(Data shown begins)

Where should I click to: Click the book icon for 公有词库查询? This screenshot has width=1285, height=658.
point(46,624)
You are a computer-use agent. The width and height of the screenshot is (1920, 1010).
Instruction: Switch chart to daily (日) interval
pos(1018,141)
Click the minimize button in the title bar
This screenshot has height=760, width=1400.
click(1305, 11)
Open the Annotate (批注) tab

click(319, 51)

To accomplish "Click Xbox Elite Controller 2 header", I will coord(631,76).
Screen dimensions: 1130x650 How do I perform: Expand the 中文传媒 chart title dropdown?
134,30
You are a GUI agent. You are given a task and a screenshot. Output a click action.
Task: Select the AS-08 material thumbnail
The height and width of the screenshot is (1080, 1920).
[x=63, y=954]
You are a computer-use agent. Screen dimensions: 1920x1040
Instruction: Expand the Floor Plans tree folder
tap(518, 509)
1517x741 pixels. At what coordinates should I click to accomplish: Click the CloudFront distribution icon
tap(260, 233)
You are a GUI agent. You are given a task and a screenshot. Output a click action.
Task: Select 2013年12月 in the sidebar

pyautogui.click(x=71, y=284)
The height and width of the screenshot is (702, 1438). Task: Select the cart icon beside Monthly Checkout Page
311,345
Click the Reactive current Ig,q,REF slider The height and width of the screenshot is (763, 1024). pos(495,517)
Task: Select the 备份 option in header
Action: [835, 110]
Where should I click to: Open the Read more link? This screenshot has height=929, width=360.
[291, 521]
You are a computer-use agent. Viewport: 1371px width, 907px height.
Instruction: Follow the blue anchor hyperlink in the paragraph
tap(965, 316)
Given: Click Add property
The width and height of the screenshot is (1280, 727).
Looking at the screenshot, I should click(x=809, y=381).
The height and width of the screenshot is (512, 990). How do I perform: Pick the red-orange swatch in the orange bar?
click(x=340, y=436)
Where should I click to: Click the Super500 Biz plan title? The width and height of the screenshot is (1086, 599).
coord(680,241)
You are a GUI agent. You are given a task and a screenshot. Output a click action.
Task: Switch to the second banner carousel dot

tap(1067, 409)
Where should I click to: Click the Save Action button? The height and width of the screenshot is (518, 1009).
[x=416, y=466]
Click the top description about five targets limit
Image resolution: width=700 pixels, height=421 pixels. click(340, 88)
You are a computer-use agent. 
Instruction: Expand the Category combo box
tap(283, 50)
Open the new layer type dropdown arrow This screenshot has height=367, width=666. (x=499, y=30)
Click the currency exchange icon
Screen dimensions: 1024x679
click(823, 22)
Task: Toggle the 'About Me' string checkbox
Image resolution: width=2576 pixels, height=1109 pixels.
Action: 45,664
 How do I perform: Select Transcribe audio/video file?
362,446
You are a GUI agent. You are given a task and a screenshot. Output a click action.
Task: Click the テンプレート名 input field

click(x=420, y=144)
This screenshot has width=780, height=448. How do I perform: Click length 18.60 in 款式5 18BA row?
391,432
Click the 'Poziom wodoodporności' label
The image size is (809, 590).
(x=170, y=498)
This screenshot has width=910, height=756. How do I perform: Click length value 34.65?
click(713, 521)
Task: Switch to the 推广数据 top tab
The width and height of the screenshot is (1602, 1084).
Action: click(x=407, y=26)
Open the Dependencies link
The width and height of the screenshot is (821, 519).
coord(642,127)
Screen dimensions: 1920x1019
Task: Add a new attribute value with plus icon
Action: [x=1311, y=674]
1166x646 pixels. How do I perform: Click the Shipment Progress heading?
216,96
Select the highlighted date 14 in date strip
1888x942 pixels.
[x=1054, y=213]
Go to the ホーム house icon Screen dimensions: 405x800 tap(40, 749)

(Data shown ends)

* Try it: Find the word "computer" in the data and copy out each line where it turns up.

* Solution to this problem:
You are a computer-use agent. The width and height of the screenshot is (1920, 1010).
You are a computer-use agent. Screen dimensions: 1920x1040
You are a computer-use agent. Viewport: 1371px width, 907px height.
You are a computer-use agent. 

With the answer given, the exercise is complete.